Cave Trips (PY)

The management of the Highlands Lakes National Park is planning a new collection of short tourist trips in the Park. This time, the trips will visit only the caves in the area. The caves are connected by direct paths. Each direct path connects two caves and there is no other cave along any direct path. Also, any two caves are connected by at most one direct path. There are safety issues related to the caves sightseeing. Therefore, all trips are subject to the following limitations.
Each direct path in the trip must be traveled only once. A trip must visit exactly four different caves and it must start and end at the same cave. There must be no direct path between the visited caves other from those which are part of the trip. A trip cannot be too short and also it cannot be too long. The length limits are fixed they are the same for all possible trips. The length of a trip is the sum of the lengths of all direct paths in the trip.
It is obvious to the management that there should be more ways how to construct a trip.

     

Image 1. Examples of connections between the caves. The examples correspond to the data of Example 1, 2 and 3 below. In case a), there are 3 trips represented by the following 4-tuples of caves: (0, 1, 2, 3), (0, 1, 4, 5), (2, 3, 6, 7). In case b), there are 8 trips. Each trip is represented by a 4-tuple of caves which contains caves 0 and 6 and two more caves. The only 4-tuples which do not represent a trip are (0, 1, 2, 6) and (0, 4, 5, 6), those trips would be too short or too long. In case c), there are 2 trips represented by the 4-tuples of caves: (0, 1, 4, 5), (5, 6, 9, 10).

The task

You are given the scheme of direct paths connecting the caves in the Park. Also, you are given the length of each direct path and the upper and lower limit of a trip length. Count the number of possible trips.

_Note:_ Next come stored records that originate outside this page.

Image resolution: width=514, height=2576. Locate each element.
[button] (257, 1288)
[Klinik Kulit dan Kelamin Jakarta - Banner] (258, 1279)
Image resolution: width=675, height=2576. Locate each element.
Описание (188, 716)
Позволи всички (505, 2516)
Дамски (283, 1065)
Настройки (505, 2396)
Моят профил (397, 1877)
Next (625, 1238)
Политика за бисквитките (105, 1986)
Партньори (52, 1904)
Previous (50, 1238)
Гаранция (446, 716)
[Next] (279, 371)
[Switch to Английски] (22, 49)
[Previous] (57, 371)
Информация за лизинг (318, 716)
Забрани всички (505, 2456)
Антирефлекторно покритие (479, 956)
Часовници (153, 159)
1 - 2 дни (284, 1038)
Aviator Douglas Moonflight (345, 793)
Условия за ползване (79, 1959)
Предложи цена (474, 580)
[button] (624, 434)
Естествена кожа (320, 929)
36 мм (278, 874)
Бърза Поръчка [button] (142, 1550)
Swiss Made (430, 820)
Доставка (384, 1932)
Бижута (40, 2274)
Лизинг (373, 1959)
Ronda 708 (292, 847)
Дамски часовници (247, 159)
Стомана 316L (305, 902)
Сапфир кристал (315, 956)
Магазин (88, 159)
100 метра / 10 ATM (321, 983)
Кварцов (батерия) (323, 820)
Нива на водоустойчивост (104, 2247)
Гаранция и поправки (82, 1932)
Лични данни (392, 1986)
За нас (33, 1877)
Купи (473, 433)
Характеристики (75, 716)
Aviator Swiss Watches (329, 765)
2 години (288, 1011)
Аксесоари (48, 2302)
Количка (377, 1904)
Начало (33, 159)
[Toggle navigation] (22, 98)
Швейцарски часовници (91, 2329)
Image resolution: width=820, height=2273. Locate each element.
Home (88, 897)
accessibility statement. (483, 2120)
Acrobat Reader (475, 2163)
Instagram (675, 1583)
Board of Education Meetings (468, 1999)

Two trips are considered different if there is least one cave which is a part of one trip and not a part of the other trip. Otherwise, the trips are considered identical.


Input

The first input line contains four integers N, M, L1, L2 separated by space. The values indicate (in this order) the number of caves in the park, the number of direct path between the caves, minimum possible length of a trip and the maximum possible length of a trip. The caves are labeled by integers 0, 1, ..., N−1. Next, there are M text lines, each describe one pair of directly connected caves. Each line contains three integers A, B, C separated by space. A and B represent labels of two caves connected by a direct path, C is the length of the path. The order of cave labels on a line and the order of cave pairs in the input is arbitrary.
It holds, 4 ≤ N ≤ 103, 4 ≤ M ≤ 104. All lengths of direct connections between the caves are positive and less than 1000.

Output

The output contains one text line with one integer representing the number of different cave trips.

Example 1

Input
8 12 16 20
0 3 2
1 2 4
0 1 5
3 2 6
4 7 1
5 6 3
4 5 6
7 6 5
0 4 1
3 7 2
1 5 4
2 6 3
Output
3
The scheme presented in Example 1 is depicted in Image 1a).

Example 2

Input
7 10 17 27
0 1 1
0 2 2
0 3 3
0 4 4
0 5 5
1 6 6
2 6 7
3 6 8
4 6 9
5 6 10
Output
8
The scheme presented in Example 2 is depicted in Image 1b).

Example 3

Input
12 19 75 95
0 1 10
1 2 30
2 3 10
4 5 30
5 6 10
6 7 10
8 9 60
9 10 40
10 11 10
0 4 30
4 8 20
1 5 20
5 9 10
2 6 40
6 10 20
3 7 10
7 11 30
5 8 5
6 11 5

Output
2
The scheme presented in Example 3 is depicted in Image 1c).

Public data

The public data set is intended for easier debugging and approximate program correctness checking. The public data set is stored also in the upload system and each time a student submits a solution it is run on the public dataset and the program output to stdout and stderr is available to him/her.